What to do:
Your answer should be the lines from the one with "Task: Export report" to the end of the data below, both included, exact and free of pictures.

Stored records:
****************************************

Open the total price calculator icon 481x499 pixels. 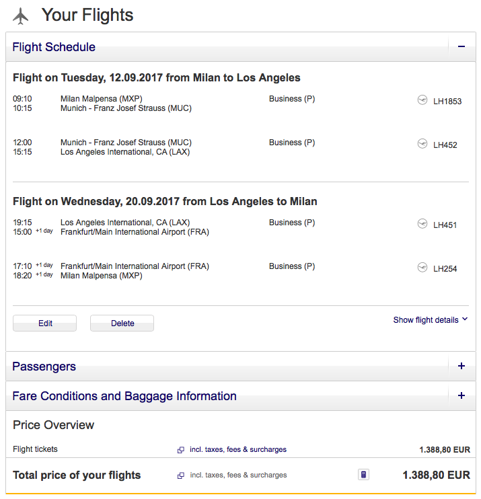(x=363, y=475)
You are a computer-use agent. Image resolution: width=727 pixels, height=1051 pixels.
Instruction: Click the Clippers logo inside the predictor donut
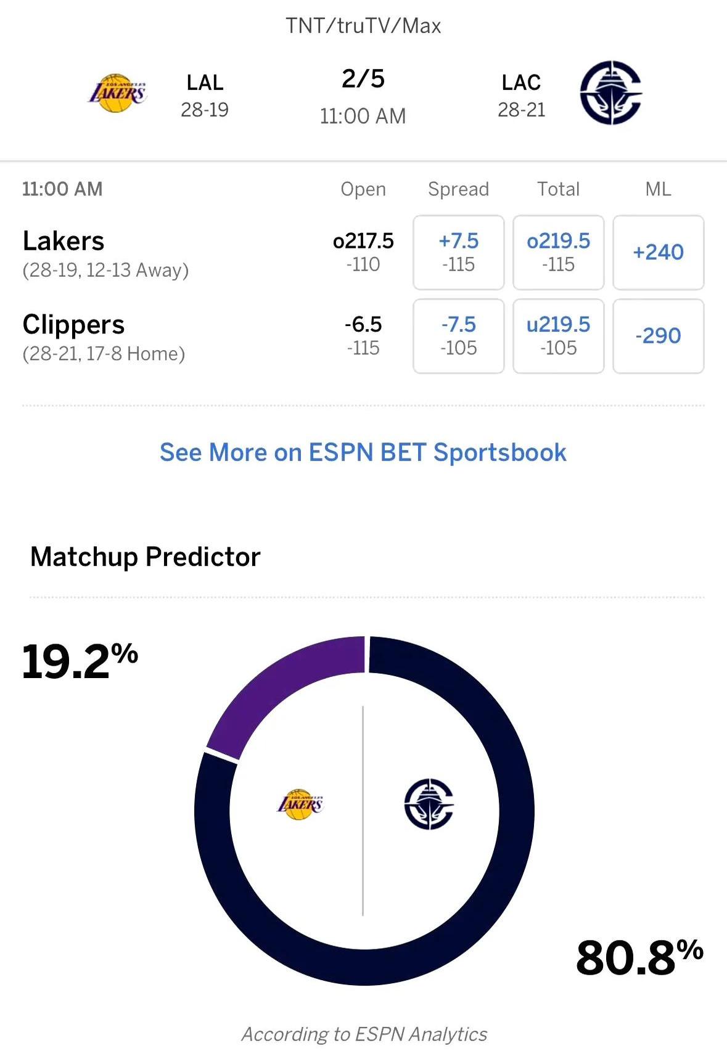click(429, 804)
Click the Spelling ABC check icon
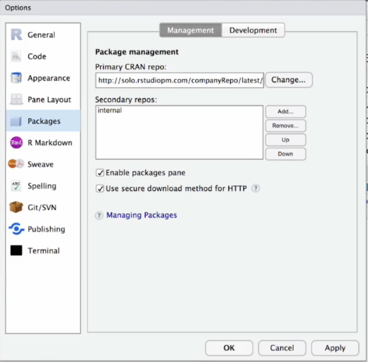 click(16, 186)
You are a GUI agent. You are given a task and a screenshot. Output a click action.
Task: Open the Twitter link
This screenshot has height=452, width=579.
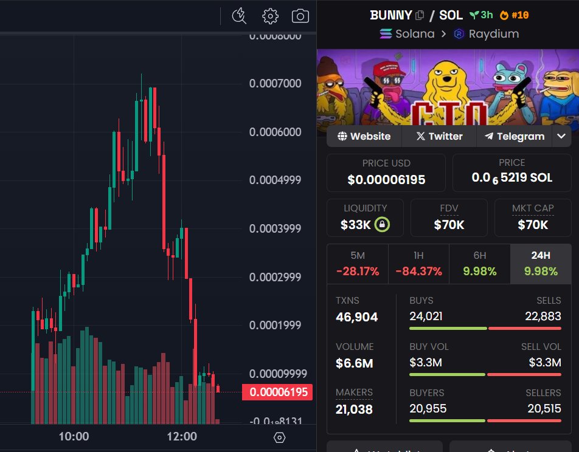click(x=439, y=136)
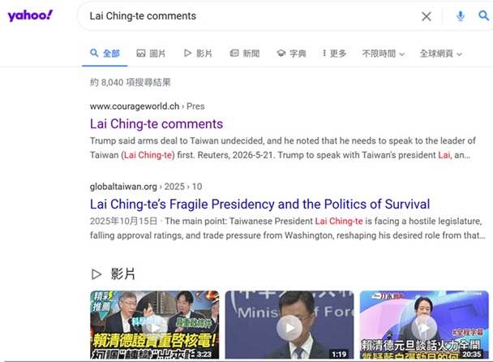Screen dimensions: 493x362
Task: Open the 影片 section play icon heading
Action: pos(114,274)
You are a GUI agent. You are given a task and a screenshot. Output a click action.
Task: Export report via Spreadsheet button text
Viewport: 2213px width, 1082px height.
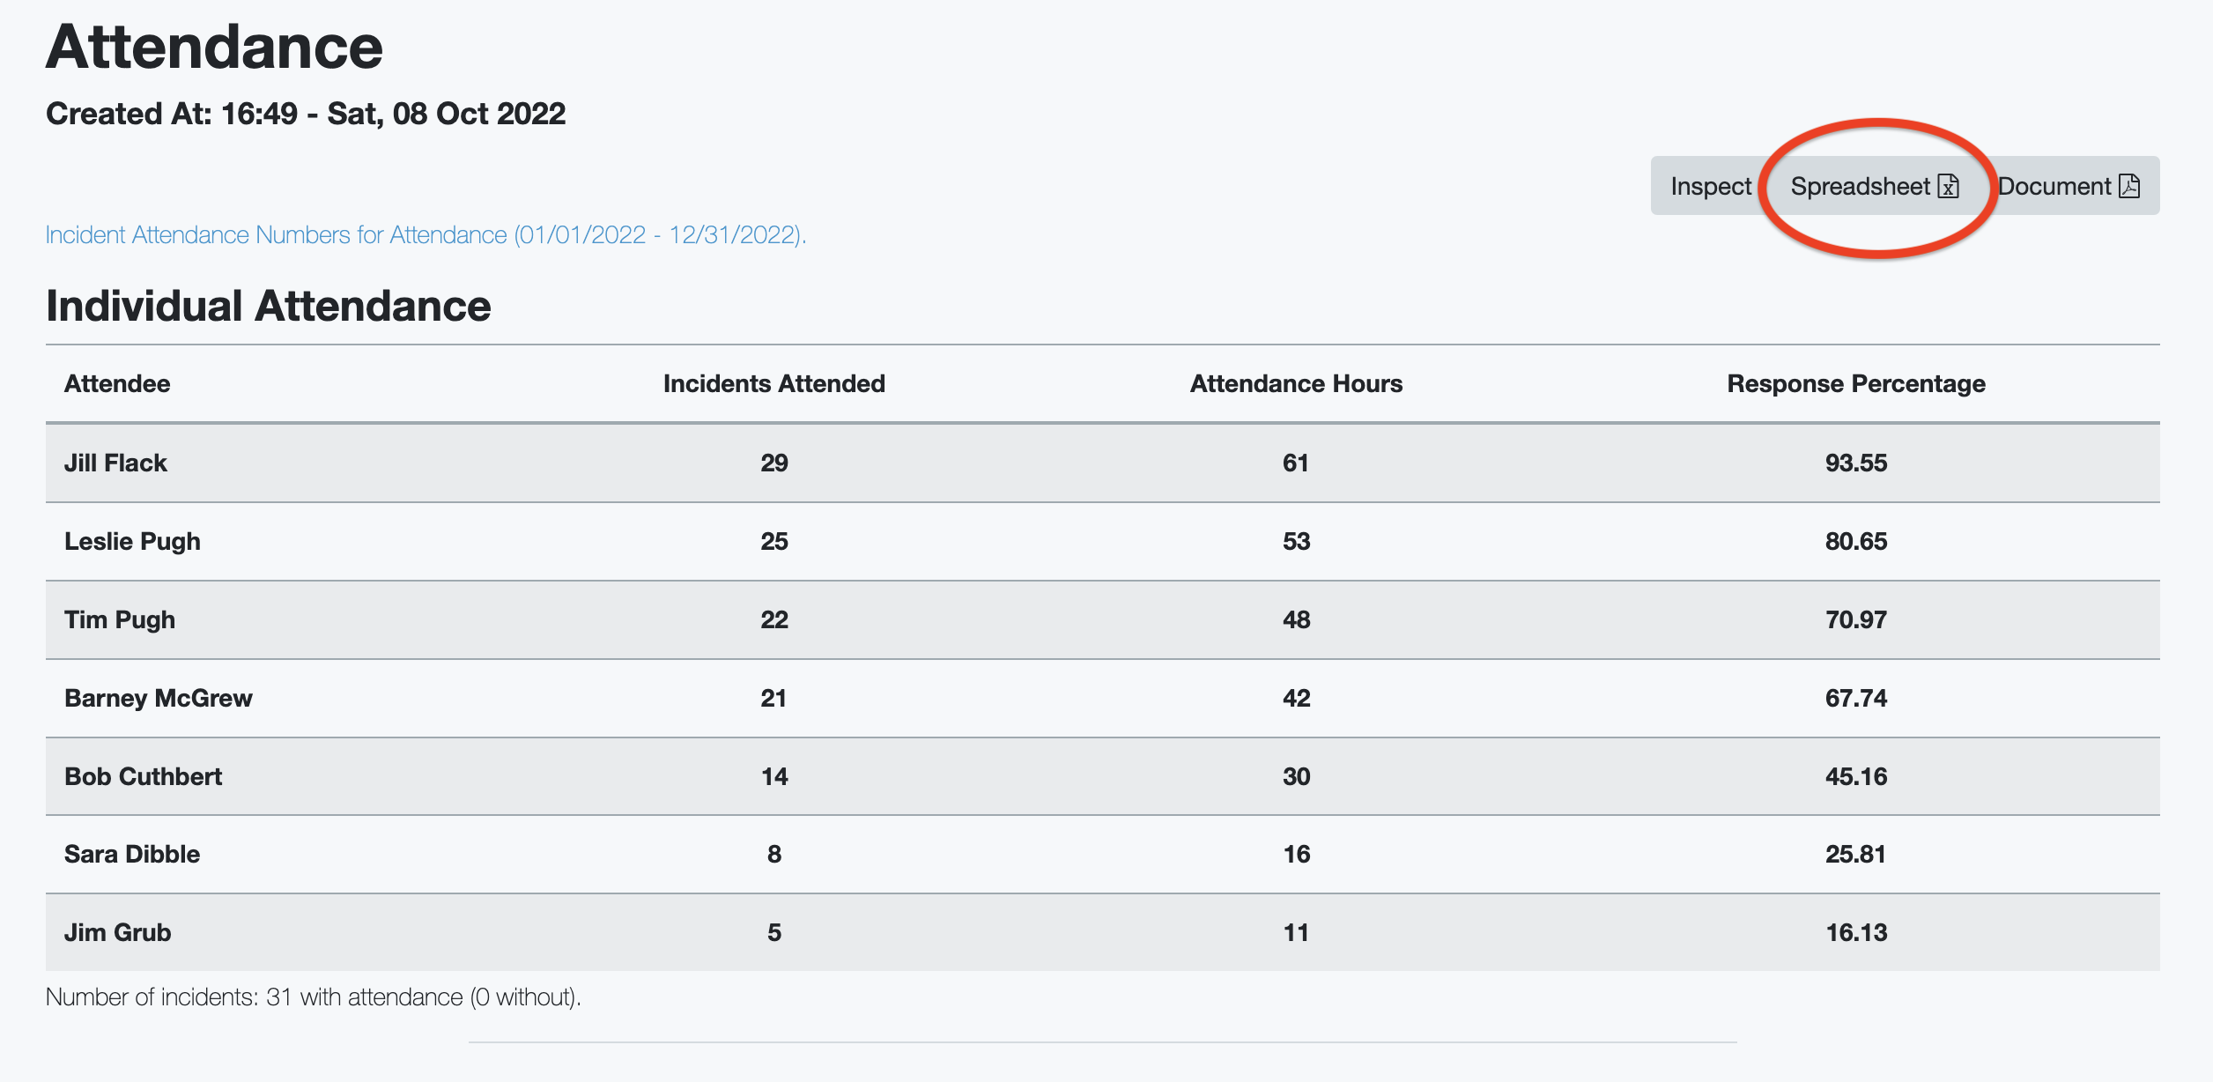coord(1860,187)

****************************************

Problem solution:
Task: Export report via Spreadsheet button text
Viewport: 2213px width, 1082px height.
coord(1860,187)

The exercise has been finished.